L'ami d'un zouaoua (1) se présente à sa demeure pour lui demander l'anaya. En l'absence du maître, la femme, assez embarrassée, donne au fugitif une chienne très-connue dans le pays. Celui-ci part avec le gage de salut. Mais bientôt la chienne revient seule; elle était couverte de sang. Le zouaoua s'émeut, les gens du village se rassemblent, on remonte sur les traces de l'animal, et l'on découvre le cadavre du voyageur. On déclare la guerre à la tribu sur le territoire de laquelle le crime avait été commis ; beaucoup de sang est versé, et le village compromis dans cette querelle caractéristique porte encore le nom de dacheret el kelba : village de la chienne.

L'anaya se rattache même à un ordre d'idées plus général. Un individu faible ou persécuté, ou sous le coup d'un danger pressant, invoque la protection du premier kabyle venu. Il ne le connaît pas ; il n'en est point connu, il l'a rencontré par hasard ; n'importe, sa prière sera rarement repoussée. Le montagnard, glorieux d'exercer son patronage, accorde volontiers cette sorte d'anaya accidentel. Investie du même privilège, la femme, naturellement compatissante, ne refuse presque jamais d'en faire usage. On cite l'exemple de celle qui voyait égorger par ses frères le meurtrier de son propre mari : Le malheureux, frappé de plusieurs coups et se débattant à terre, parvient à lui saisir le pied, en s'écriant : " Je réclame ton anaya ! " La veuve jette sur lui son voile ; les vengeurs lâchent prise.
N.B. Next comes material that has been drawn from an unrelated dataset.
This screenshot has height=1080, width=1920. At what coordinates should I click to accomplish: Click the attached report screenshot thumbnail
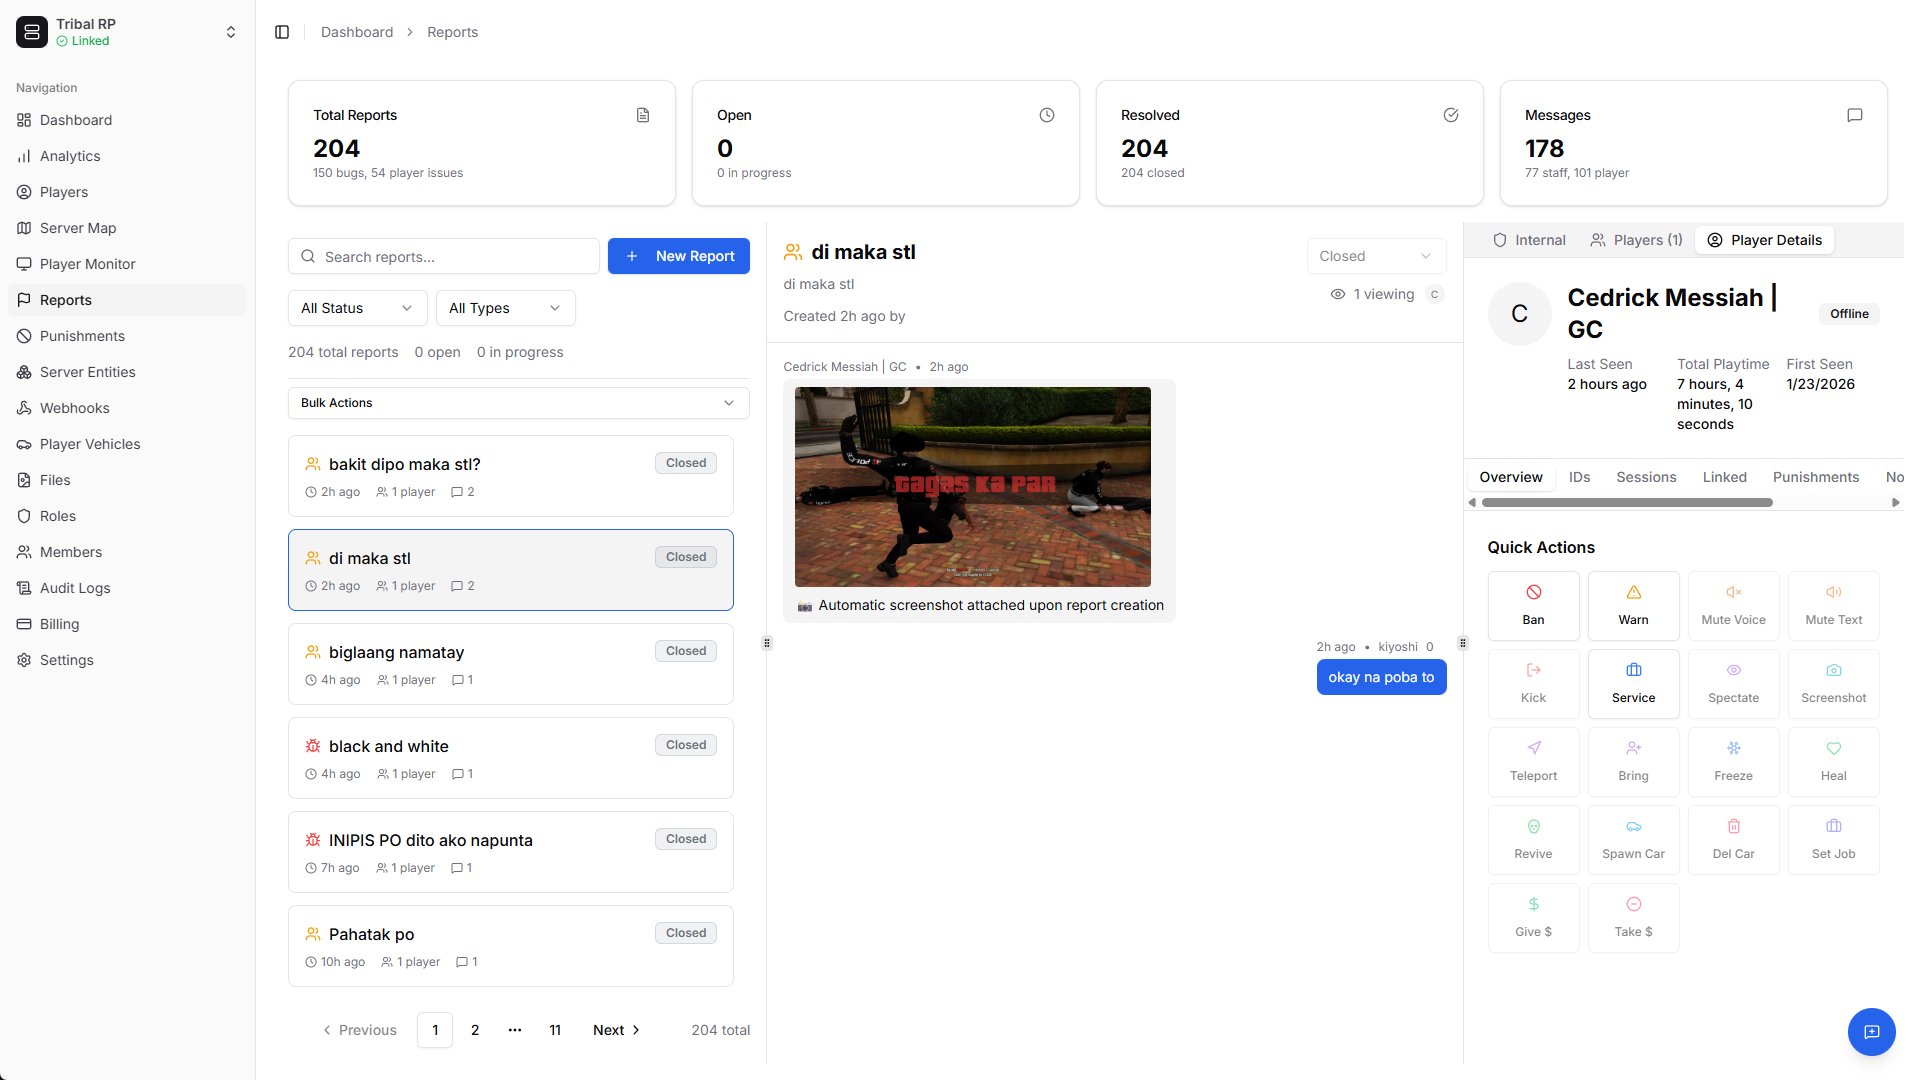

Il est connu dans tout Bougie qu'au mois de novembre 1833, un brick tunisien fit côte, en sortant de la rade, et que ses naufragés furent tous mis à mort, comme amis des Français, à l'exception de deux Bougiotes, plus compromis encore que les autres, mais qui eurent la présence d'esprit de se placer sous la sauvegarde des femmes.

 
 

(1) Zouaoua : nom d'une tribu kabyle. On le donne aussi, par extension, à toutes celles de la crête de Jurjura, entre Dellys et Bougie.